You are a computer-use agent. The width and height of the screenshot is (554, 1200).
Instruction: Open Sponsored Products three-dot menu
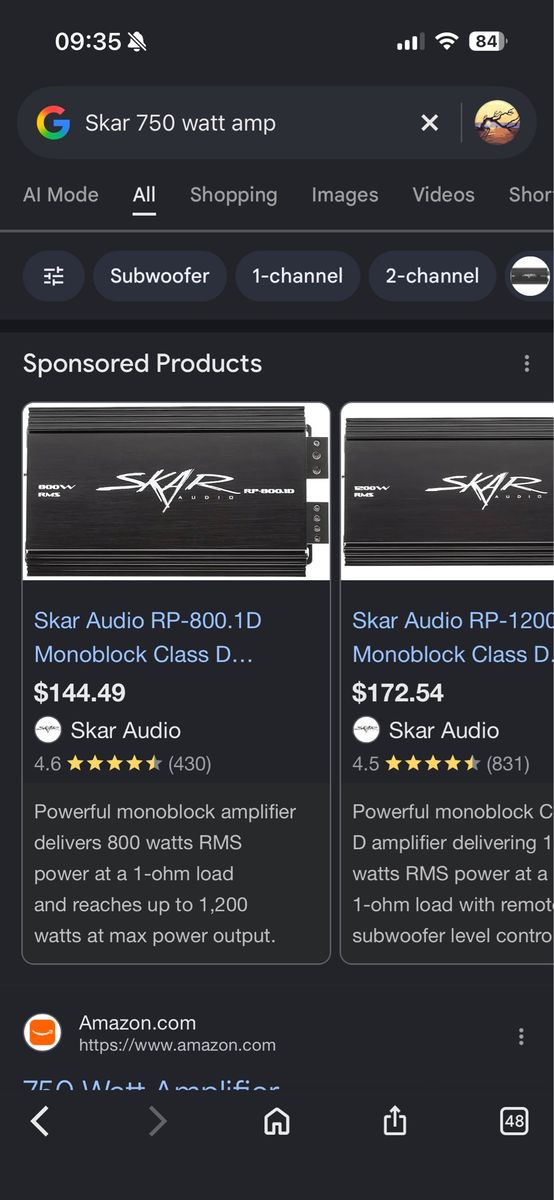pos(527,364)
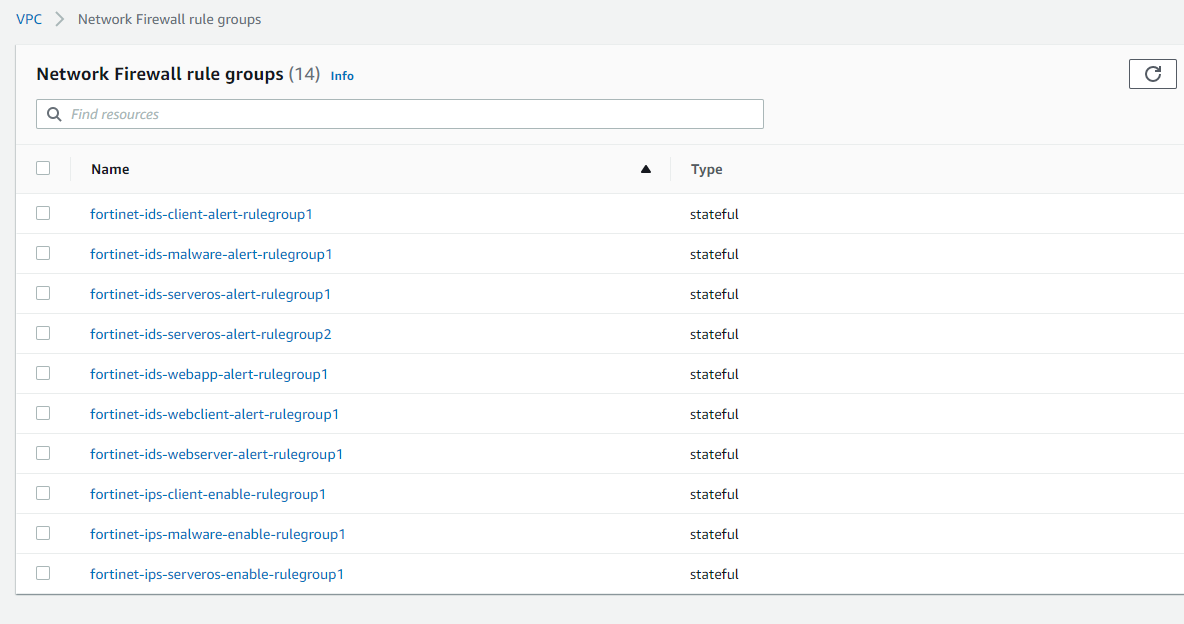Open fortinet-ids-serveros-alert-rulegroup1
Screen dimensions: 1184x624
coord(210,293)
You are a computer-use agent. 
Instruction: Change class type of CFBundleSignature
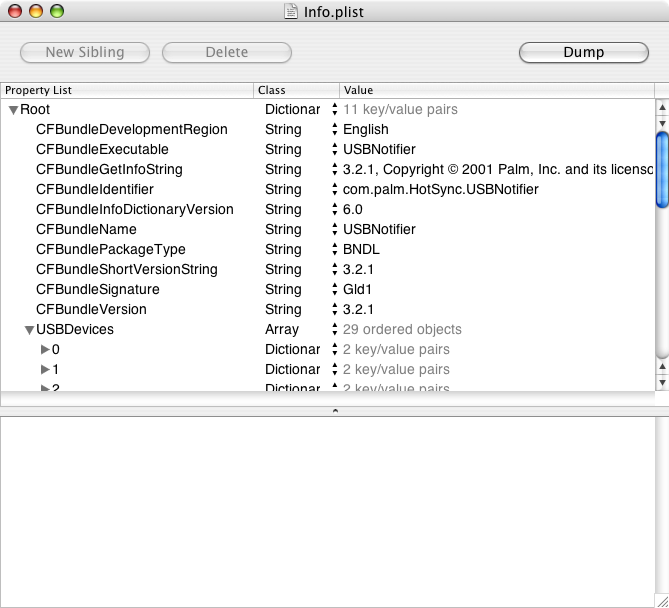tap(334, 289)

» WORK INSTRUCTION
An exact copy of the entries above is required, with the pictures left out.

» COMPLETED EXERCISE
You are a computer-use agent. The width and height of the screenshot is (554, 1200).
Instruction: Open Sponsored Products three-dot menu
pos(527,364)
Open fortinet-ids-serveros-alert-rulegroup1
Screen dimensions: 1184x624
coord(210,293)
You are a computer-use agent. 
Instruction: Change class type of CFBundleSignature
tap(334, 289)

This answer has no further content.